**Your objective**
Below is a set of records; print all of them exactly as written.

**Task material**

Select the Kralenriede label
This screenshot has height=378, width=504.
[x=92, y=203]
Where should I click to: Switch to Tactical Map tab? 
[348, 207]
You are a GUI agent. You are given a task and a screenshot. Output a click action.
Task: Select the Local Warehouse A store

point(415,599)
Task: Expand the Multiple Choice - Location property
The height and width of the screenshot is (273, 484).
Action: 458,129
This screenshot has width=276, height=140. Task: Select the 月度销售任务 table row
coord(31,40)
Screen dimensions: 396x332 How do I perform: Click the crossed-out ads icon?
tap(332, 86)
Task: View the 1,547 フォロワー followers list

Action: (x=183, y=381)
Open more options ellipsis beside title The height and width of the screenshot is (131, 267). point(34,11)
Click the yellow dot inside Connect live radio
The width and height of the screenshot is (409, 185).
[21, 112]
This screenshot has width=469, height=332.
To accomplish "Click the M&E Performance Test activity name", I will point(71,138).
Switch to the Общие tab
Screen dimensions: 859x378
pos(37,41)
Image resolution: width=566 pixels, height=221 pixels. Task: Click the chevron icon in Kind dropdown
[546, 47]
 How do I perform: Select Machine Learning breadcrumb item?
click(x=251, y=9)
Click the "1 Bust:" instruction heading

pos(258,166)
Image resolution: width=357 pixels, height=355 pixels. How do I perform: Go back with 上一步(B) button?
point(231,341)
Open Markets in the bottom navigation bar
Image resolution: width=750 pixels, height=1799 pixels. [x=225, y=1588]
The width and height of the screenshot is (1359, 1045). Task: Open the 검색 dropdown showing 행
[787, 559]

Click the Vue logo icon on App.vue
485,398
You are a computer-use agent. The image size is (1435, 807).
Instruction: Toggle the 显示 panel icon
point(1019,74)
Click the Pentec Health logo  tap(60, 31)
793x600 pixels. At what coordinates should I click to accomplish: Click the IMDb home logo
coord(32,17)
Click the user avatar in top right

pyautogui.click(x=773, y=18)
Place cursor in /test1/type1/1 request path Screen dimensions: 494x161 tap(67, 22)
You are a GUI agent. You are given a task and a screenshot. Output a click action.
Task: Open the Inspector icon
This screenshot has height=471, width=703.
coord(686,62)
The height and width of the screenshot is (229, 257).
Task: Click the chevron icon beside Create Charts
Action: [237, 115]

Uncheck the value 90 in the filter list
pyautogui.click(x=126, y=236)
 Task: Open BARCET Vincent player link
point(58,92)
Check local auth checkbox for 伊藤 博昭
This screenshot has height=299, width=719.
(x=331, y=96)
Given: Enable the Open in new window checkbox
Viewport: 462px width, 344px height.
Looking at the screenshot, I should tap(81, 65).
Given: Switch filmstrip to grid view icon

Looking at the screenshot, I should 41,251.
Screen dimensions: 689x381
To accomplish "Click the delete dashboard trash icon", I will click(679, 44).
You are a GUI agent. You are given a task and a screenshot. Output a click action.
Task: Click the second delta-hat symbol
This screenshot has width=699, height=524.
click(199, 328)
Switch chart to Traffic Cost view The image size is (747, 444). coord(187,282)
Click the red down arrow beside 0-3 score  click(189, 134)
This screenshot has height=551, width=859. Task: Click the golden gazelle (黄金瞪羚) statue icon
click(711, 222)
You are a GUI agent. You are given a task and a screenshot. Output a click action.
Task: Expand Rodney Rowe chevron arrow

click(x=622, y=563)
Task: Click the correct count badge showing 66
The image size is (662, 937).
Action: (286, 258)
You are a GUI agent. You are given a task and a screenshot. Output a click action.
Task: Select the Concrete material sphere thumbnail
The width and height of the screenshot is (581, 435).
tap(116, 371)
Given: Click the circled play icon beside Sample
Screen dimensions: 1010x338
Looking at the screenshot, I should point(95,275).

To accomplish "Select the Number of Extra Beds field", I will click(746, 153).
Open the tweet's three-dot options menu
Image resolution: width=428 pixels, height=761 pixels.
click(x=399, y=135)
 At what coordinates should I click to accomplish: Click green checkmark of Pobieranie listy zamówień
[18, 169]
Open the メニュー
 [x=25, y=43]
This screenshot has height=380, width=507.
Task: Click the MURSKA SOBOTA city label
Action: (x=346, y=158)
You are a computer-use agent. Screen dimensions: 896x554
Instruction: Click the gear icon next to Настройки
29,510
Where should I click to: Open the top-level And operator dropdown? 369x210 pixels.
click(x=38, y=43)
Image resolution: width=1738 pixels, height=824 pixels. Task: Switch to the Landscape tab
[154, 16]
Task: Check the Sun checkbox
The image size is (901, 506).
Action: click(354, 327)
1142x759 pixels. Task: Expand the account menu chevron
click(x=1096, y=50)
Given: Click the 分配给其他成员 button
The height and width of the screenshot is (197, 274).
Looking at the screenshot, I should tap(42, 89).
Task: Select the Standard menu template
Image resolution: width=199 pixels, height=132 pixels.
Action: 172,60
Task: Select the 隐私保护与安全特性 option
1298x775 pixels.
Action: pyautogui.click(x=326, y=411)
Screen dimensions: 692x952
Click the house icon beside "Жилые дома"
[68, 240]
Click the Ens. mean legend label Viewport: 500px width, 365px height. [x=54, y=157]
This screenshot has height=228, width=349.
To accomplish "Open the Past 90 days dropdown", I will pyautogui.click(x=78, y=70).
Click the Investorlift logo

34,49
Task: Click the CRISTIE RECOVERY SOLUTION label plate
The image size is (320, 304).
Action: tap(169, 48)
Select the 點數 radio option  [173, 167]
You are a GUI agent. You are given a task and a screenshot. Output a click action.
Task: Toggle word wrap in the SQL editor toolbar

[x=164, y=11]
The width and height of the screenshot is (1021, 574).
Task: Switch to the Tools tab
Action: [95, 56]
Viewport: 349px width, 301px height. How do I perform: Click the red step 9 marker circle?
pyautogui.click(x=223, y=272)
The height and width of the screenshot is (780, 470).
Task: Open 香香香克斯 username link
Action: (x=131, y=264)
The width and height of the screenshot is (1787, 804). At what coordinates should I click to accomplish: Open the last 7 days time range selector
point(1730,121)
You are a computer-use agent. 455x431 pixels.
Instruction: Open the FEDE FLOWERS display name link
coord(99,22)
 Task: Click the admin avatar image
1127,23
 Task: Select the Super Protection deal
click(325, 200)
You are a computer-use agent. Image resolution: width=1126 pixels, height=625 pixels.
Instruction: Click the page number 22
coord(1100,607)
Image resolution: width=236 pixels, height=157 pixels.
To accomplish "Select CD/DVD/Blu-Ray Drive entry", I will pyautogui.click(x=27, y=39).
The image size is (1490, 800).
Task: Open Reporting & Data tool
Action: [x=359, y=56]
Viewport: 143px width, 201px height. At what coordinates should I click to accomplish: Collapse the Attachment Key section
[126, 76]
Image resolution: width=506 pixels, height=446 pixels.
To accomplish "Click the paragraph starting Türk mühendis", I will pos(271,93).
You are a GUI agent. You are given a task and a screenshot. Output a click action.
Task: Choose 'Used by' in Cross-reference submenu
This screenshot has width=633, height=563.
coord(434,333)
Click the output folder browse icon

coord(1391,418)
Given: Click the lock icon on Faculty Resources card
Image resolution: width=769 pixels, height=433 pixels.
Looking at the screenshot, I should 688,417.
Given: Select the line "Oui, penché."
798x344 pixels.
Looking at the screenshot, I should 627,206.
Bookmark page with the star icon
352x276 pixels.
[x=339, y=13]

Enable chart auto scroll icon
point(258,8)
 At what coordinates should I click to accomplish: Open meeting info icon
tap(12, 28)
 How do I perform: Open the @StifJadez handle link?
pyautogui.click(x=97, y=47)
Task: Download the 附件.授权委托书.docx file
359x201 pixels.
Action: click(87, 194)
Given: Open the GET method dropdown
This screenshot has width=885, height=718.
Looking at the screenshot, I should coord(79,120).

**Answer to the problem**
Select the Kralenriede label
This screenshot has height=378, width=504.
[x=92, y=203]
Where should I click to: Switch to Tactical Map tab? 
[348, 207]
You are a GUI agent. You are given a task and a screenshot. Output a click action.
Task: Select the Local Warehouse A store

point(415,599)
Task: Expand the Multiple Choice - Location property
The height and width of the screenshot is (273, 484).
Action: 458,129
This screenshot has width=276, height=140. Task: Select the 月度销售任务 table row
coord(31,40)
Screen dimensions: 396x332 How do I perform: Click the crossed-out ads icon?
tap(332, 86)
Task: View the 1,547 フォロワー followers list

Action: (x=183, y=381)
Open more options ellipsis beside title The height and width of the screenshot is (131, 267). point(34,11)
Click the yellow dot inside Connect live radio
The width and height of the screenshot is (409, 185).
[21, 112]
This screenshot has width=469, height=332.
To accomplish "Click the M&E Performance Test activity name", I will point(71,138).
Switch to the Общие tab
Screen dimensions: 859x378
pos(37,41)
Image resolution: width=566 pixels, height=221 pixels. Task: Click the chevron icon in Kind dropdown
[546, 47]
 How do I perform: Select Machine Learning breadcrumb item?
click(x=251, y=9)
Click the "1 Bust:" instruction heading

pos(258,166)
Image resolution: width=357 pixels, height=355 pixels. How do I perform: Go back with 上一步(B) button?
point(231,341)
Open Markets in the bottom navigation bar
Image resolution: width=750 pixels, height=1799 pixels. [x=225, y=1588]
The width and height of the screenshot is (1359, 1045). Task: Open the 검색 dropdown showing 행
[787, 559]

Click the Vue logo icon on App.vue
485,398
You are a computer-use agent. The image size is (1435, 807).
Instruction: Toggle the 显示 panel icon
point(1019,74)
Click the Pentec Health logo  tap(60, 31)
793x600 pixels. At what coordinates should I click to accomplish: Click the IMDb home logo
coord(32,17)
Click the user avatar in top right

pyautogui.click(x=773, y=18)
Place cursor in /test1/type1/1 request path Screen dimensions: 494x161 tap(67, 22)
You are a GUI agent. You are given a task and a screenshot. Output a click action.
Task: Open the Inspector icon
This screenshot has height=471, width=703.
coord(686,62)
The height and width of the screenshot is (229, 257).
Task: Click the chevron icon beside Create Charts
Action: [237, 115]

Uncheck the value 90 in the filter list
pyautogui.click(x=126, y=236)
 Task: Open BARCET Vincent player link
point(58,92)
Check local auth checkbox for 伊藤 博昭
This screenshot has height=299, width=719.
(x=331, y=96)
Given: Enable the Open in new window checkbox
Viewport: 462px width, 344px height.
Looking at the screenshot, I should tap(81, 65).
Given: Switch filmstrip to grid view icon

Looking at the screenshot, I should 41,251.
Screen dimensions: 689x381
To accomplish "Click the delete dashboard trash icon", I will click(679, 44).
You are a GUI agent. You are given a task and a screenshot. Output a click action.
Task: Click the second delta-hat symbol
This screenshot has width=699, height=524.
click(199, 328)
Switch chart to Traffic Cost view The image size is (747, 444). coord(187,282)
Click the red down arrow beside 0-3 score  click(189, 134)
This screenshot has height=551, width=859. Task: Click the golden gazelle (黄金瞪羚) statue icon
click(711, 222)
You are a GUI agent. You are given a task and a screenshot. Output a click action.
Task: Expand Rodney Rowe chevron arrow

click(x=622, y=563)
Task: Click the correct count badge showing 66
The image size is (662, 937).
Action: (286, 258)
You are a GUI agent. You are given a task and a screenshot. Output a click action.
Task: Select the Concrete material sphere thumbnail
The width and height of the screenshot is (581, 435).
tap(116, 371)
Given: Click the circled play icon beside Sample
Screen dimensions: 1010x338
Looking at the screenshot, I should point(95,275).

To accomplish "Select the Number of Extra Beds field", I will click(746, 153).
Open the tweet's three-dot options menu
Image resolution: width=428 pixels, height=761 pixels.
click(x=399, y=135)
 At what coordinates should I click to accomplish: Click green checkmark of Pobieranie listy zamówień
[18, 169]
Open the メニュー
 [x=25, y=43]
This screenshot has height=380, width=507.
Task: Click the MURSKA SOBOTA city label
Action: (x=346, y=158)
You are a computer-use agent. Screen dimensions: 896x554
Instruction: Click the gear icon next to Настройки
29,510
Where should I click to: Open the top-level And operator dropdown? 369x210 pixels.
click(x=38, y=43)
Image resolution: width=1738 pixels, height=824 pixels. Task: Switch to the Landscape tab
[154, 16]
Task: Check the Sun checkbox
The image size is (901, 506).
Action: click(354, 327)
1142x759 pixels. Task: Expand the account menu chevron
click(x=1096, y=50)
Given: Click the 分配给其他成员 button
The height and width of the screenshot is (197, 274).
Looking at the screenshot, I should tap(42, 89).
Task: Select the Standard menu template
Image resolution: width=199 pixels, height=132 pixels.
Action: 172,60
Task: Select the 隐私保护与安全特性 option
1298x775 pixels.
Action: pyautogui.click(x=326, y=411)
Screen dimensions: 692x952
Click the house icon beside "Жилые дома"
[68, 240]
Click the Ens. mean legend label Viewport: 500px width, 365px height. [x=54, y=157]
This screenshot has height=228, width=349.
To accomplish "Open the Past 90 days dropdown", I will pyautogui.click(x=78, y=70).
Click the Investorlift logo

34,49
Task: Click the CRISTIE RECOVERY SOLUTION label plate
The image size is (320, 304).
Action: tap(169, 48)
Select the 點數 radio option  [173, 167]
You are a GUI agent. You are given a task and a screenshot. Output a click action.
Task: Toggle word wrap in the SQL editor toolbar

[x=164, y=11]
The width and height of the screenshot is (1021, 574).
Task: Switch to the Tools tab
Action: [95, 56]
Viewport: 349px width, 301px height. How do I perform: Click the red step 9 marker circle?
pyautogui.click(x=223, y=272)
The height and width of the screenshot is (780, 470).
Task: Open 香香香克斯 username link
Action: (x=131, y=264)
The width and height of the screenshot is (1787, 804). At what coordinates should I click to accomplish: Open the last 7 days time range selector
point(1730,121)
You are a computer-use agent. 455x431 pixels.
Instruction: Open the FEDE FLOWERS display name link
coord(99,22)
 Task: Click the admin avatar image
1127,23
 Task: Select the Super Protection deal
click(325, 200)
You are a computer-use agent. Image resolution: width=1126 pixels, height=625 pixels.
Instruction: Click the page number 22
coord(1100,607)
Image resolution: width=236 pixels, height=157 pixels.
To accomplish "Select CD/DVD/Blu-Ray Drive entry", I will pyautogui.click(x=27, y=39).
The image size is (1490, 800).
Task: Open Reporting & Data tool
Action: [x=359, y=56]
Viewport: 143px width, 201px height. At what coordinates should I click to accomplish: Collapse the Attachment Key section
[126, 76]
Image resolution: width=506 pixels, height=446 pixels.
To accomplish "Click the paragraph starting Türk mühendis", I will pos(271,93).
You are a GUI agent. You are given a task and a screenshot. Output a click action.
Task: Choose 'Used by' in Cross-reference submenu
This screenshot has width=633, height=563.
coord(434,333)
Click the output folder browse icon

coord(1391,418)
Given: Click the lock icon on Faculty Resources card
Image resolution: width=769 pixels, height=433 pixels.
Looking at the screenshot, I should 688,417.
Given: Select the line "Oui, penché."
798x344 pixels.
Looking at the screenshot, I should 627,206.
Bookmark page with the star icon
352x276 pixels.
[x=339, y=13]

Enable chart auto scroll icon
point(258,8)
 At what coordinates should I click to accomplish: Open meeting info icon
tap(12, 28)
 How do I perform: Open the @StifJadez handle link?
pyautogui.click(x=97, y=47)
Task: Download the 附件.授权委托书.docx file
359x201 pixels.
Action: click(87, 194)
Given: Open the GET method dropdown
This screenshot has width=885, height=718.
Looking at the screenshot, I should coord(79,120).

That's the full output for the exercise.